As I opened up my email this morning, I was faced with a page of messages with a huge variety of subject lines. I use an email provider that automatically separates out the emails into ‘primary’, ‘social’ and ‘promotions’ and I was looking at the ‘promotions’ tab. Some of them just got deleted straight away without even looking at them. Others prompted me to think a bit harder before deleting them, and inspired this article.
These ones got deleted immediately …
- £1 next day delivery and up to 50% off your favourite brands
- Jane, get the look!
- Jane, top sold and top watched items on eBay
These ones caught my attention … not necessarily for positive reasons!
- Sorry to disturb you
- We think you’d make a fantastic seller
- Our lovely garden, wild garlic and gluten free beer
The ones that got deleted held no interest for me … but if I was an avid shopper, they might have done.
I thought ‘Sorry to disturb you’ was very weak – why start off with an apology before anyone’s even opened the email? If you’re really ‘sorry to disturb me’ why are you bothering? This one’s just too apologetic for my liking, but I did open it for the purposes of this article!! It was asking for feedback on a recent purchase. Evidently they wanted to acknowledge the fact that people find it arduous filling in surveys – but apologising for it doesn’t make it any less arduous. It would have been much better to say something more positive and energetic like “We’re excited to know what you think!” That way, they’re including that important word ‘you’ in the title which makes it relevant to me.
For that reason, ‘We think you’d make a fantastic seller’ made a good headline. It’s flattering, and intriguing enough for me to open the email. Why do they think that? What have I done?
The last one ‘Our lovely garden, wild garlic and gluten free beer’ was a bit discordant – what an odd collection of items! Gluten free beer probably has a limited appeal, wild garlic creates a pungent image that clashes with the idea of a floral, fragrant garden.
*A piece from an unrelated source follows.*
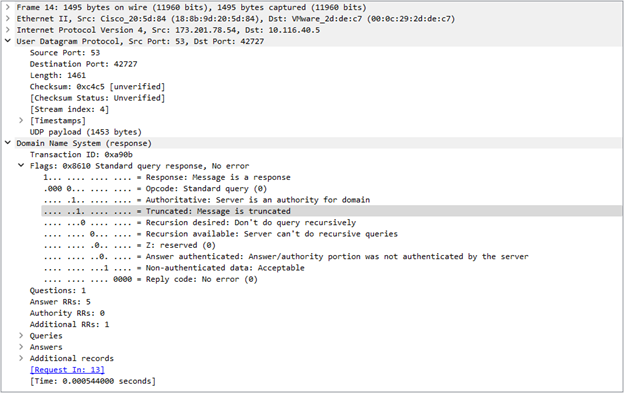Expand the Answers subtree
Image resolution: width=624 pixels, height=393 pixels.
pyautogui.click(x=21, y=347)
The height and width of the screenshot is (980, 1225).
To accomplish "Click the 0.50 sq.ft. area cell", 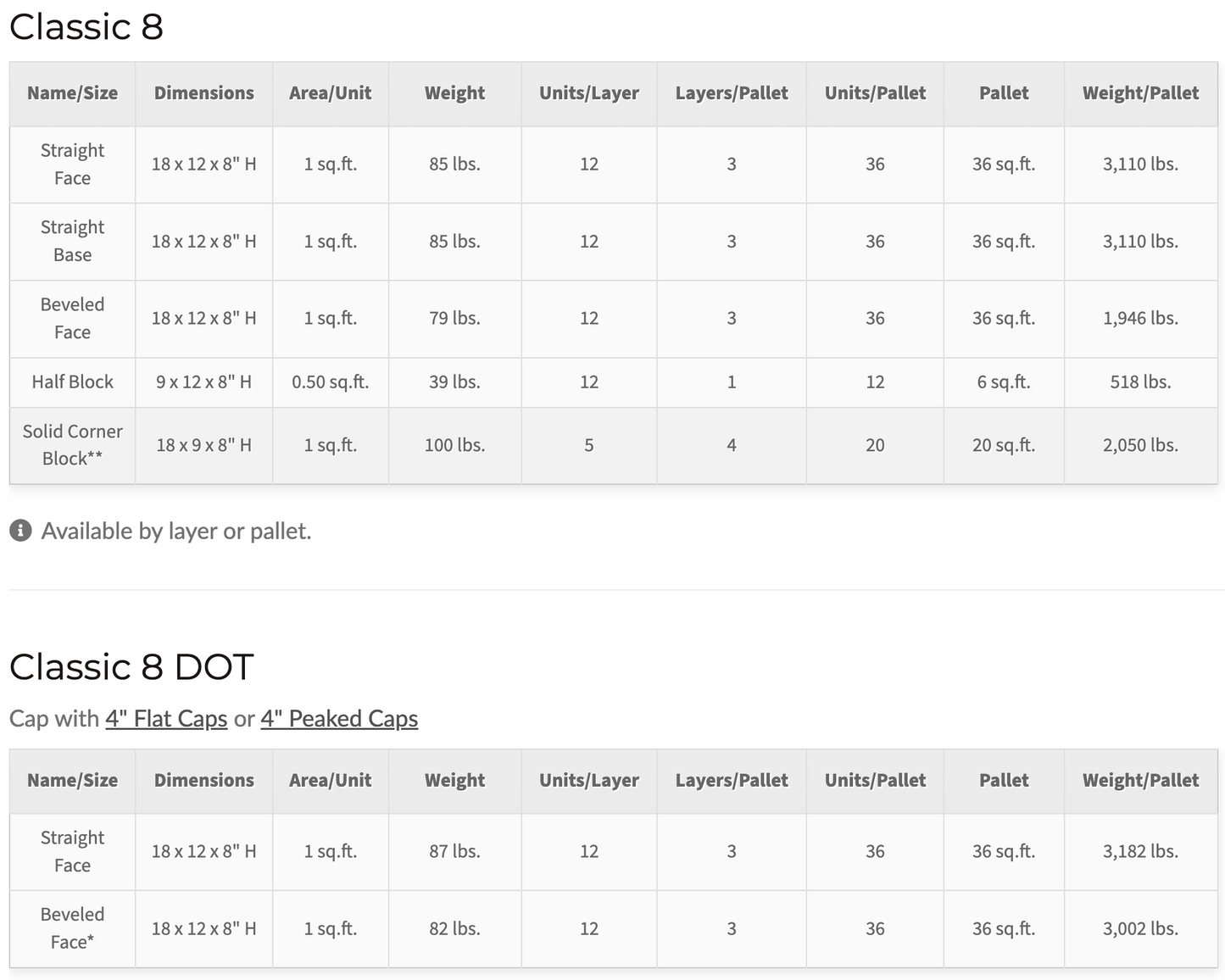I will [330, 382].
It didn’t work for me. However, if it had said ‘Come and enjoy a drink in our lovely garden’ it would have been more compelling. They could have talked about the wild garlic and gluten free beer in the body of the article. In actual fact, the article talked about the fact they have re-built and transformed their garden, and they have a selection of craft beers (including gluten free). ‘Come and see what we’ve done to the garden – sunnier, brighter and more spacious’ would also work.
What’s the answer?
The point is, you can’t make all your emails appeal to all your recipients. But you can draw out the benefits – the purpose of the subject line is to get them to open the email in the first place. Then you can give them the full lowdown. By making the subject line relevant to them, you’ve got a much better chance of being noticed.